Hiver 1945. Bombardée, défaite, l’Allemagne est en ruines. Les Anglais occupent Hambourg. Le colonel Lewis Morgan (Jason Clarke) est logé dans une superbe résidence qui appartenait à Stefan Lubert, un veuf allemand (Alexander Skarsgård). Sa femme Rachel (Keira Knightley) le rejoint, lestée d’un inconsolable chagrin et pleine de préjugés contre les Allemands.

Comme son affiche d’un autre âge l’annonce, Cœurs ennemis joue sur la corde du mélo et de la reconstitution historique. Keira Knightley y est au centre. Elle semble abonnée aux films en costume : Colette, Imitation Game (la biographie sur Alan Turing), Anna Karenine… Immanquablement, on sait qu’une romance improbable se nouera entre elle et le bel architecte qui l’héberge.
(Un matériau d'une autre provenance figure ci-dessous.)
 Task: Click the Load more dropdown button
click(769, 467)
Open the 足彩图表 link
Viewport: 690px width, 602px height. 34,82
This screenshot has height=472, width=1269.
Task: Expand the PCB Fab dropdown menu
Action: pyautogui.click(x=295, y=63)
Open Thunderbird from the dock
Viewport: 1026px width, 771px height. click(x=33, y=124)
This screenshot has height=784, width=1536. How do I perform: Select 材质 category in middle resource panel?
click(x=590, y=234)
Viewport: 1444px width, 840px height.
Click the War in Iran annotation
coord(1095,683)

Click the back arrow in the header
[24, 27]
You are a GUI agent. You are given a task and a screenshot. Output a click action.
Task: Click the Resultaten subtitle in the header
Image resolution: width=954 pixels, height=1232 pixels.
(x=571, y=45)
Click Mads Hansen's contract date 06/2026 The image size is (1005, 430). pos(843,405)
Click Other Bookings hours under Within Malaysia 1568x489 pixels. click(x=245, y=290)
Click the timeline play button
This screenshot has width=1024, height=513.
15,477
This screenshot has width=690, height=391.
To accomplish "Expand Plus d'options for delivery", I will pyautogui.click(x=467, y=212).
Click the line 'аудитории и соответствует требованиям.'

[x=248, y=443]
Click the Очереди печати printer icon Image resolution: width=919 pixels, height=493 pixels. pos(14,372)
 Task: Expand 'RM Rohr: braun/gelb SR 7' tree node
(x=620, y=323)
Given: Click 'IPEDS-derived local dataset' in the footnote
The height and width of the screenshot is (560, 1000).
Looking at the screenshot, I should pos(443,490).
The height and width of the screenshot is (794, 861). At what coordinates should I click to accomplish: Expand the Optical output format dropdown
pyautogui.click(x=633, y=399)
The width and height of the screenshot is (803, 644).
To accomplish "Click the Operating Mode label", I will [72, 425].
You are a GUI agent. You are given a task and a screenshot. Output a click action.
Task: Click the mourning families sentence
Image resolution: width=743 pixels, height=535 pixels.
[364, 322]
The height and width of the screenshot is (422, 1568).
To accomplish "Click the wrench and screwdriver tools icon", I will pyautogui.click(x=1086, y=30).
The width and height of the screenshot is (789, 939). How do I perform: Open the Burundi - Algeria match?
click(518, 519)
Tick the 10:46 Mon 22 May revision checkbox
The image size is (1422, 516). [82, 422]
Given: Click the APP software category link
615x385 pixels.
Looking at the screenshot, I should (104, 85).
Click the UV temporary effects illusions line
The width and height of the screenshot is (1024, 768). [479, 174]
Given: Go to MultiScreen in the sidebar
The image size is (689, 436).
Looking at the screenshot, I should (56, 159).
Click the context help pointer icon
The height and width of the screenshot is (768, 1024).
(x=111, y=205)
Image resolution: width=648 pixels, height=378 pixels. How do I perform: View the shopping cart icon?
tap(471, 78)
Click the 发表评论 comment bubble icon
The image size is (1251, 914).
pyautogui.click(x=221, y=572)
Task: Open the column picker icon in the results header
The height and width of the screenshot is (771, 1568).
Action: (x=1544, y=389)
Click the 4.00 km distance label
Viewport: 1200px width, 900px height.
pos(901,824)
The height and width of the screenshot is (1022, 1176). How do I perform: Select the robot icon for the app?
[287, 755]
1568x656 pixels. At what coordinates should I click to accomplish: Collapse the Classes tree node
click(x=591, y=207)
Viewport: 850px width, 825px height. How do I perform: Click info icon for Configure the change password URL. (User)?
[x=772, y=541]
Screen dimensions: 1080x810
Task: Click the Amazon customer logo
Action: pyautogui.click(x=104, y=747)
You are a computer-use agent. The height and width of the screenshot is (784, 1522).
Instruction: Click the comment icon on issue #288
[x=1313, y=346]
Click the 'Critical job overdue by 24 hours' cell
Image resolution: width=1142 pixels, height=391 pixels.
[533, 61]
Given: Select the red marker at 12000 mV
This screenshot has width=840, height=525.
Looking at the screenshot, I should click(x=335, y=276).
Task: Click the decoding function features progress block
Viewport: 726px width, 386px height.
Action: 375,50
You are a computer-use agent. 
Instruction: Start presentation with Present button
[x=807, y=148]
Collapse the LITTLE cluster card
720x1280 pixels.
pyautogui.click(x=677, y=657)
Le roman dont ce film est tiré s’intitulait The Aftermath – qui peut se traduire par « les conséquences », « la suite », « après »… Le paradigme autour duquel il était construit était autrement plus subtil que celui sur lequel repose le film. The Aftermath (intitulé La Maison de l’autre à sa publication en France) questionne l’ensuite : y a-t-il une réconciliation possible entre ennemis de guerre ? y a-t-il un deuil à un inconsolable chagrin ?

Pesante fresque mélodramatique, Cœurs ennemis souffre de sa mièvrerie. Il tenait un sujet original – la dénazification – et se focalise à tort sur le trio rebattu du mari trompé, de la femme déchirée et de l’amant séduisant. James Kent aurait pu nous épargner une scène de sexe inutile et embarrassante. Tout comme il aurait pu faire l’économie de l’intrigue secondaire qui se noue entre la fille de l’architecte et un jeune résistant allemand.